On Fri, Apr 18, 2014 at 6:23 PM, Eubulides <[email protected]> wrote:


        What do you think the Kochs and Waltons of the world are?
        

                If you are a billionaire, you are, by definition, a sociopath.
                

        ============

        I’d really like to see some *evidence* for this claim. Not just a bunch 
of strung together Ipse Dixit quotes by people who all simply declare that rich 
people are sociopaths, creating a surrealistic circuit of self-serving 
confirmation bias.




My main assertion here is that wealth (beyond a relatively modest threshold) is 
a purely positional good. If you accept that, it follows, pretty much by 
definition, that accumulation of wealth is a negative-sum game.

It is an ontological rather than an empirical assertion, and as such, I am not 
sure what kind of evidence it is possible to provide for it. To put it slightly 
differently, wealth is a claim on some scarce resource, which by definition 
excludes others from using that resource.

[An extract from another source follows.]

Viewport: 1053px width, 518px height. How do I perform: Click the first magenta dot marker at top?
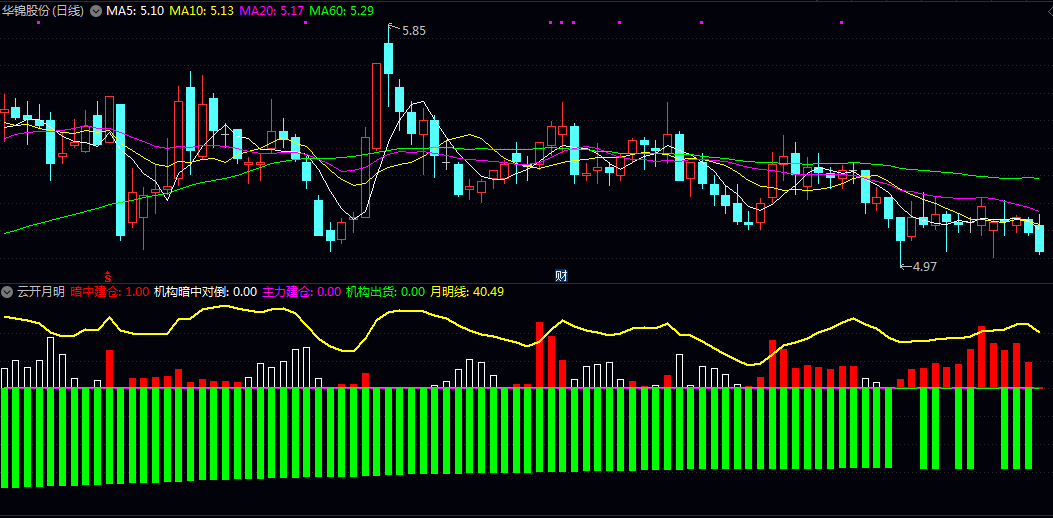(38, 23)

When you are very wealthy, you are making claims on resources that you cannot 
possibly use yourself, which means you are making claims for the sole purpose 
of denying other people the use of valuable resources. That seems to me the 
very essence of sociopathy.

That being said, there is some evidence that anti-social behavior is strongly 
correlated with affluence:
http://nymag.com/news/features/money-brain-2012-7/index4.html


-raghu.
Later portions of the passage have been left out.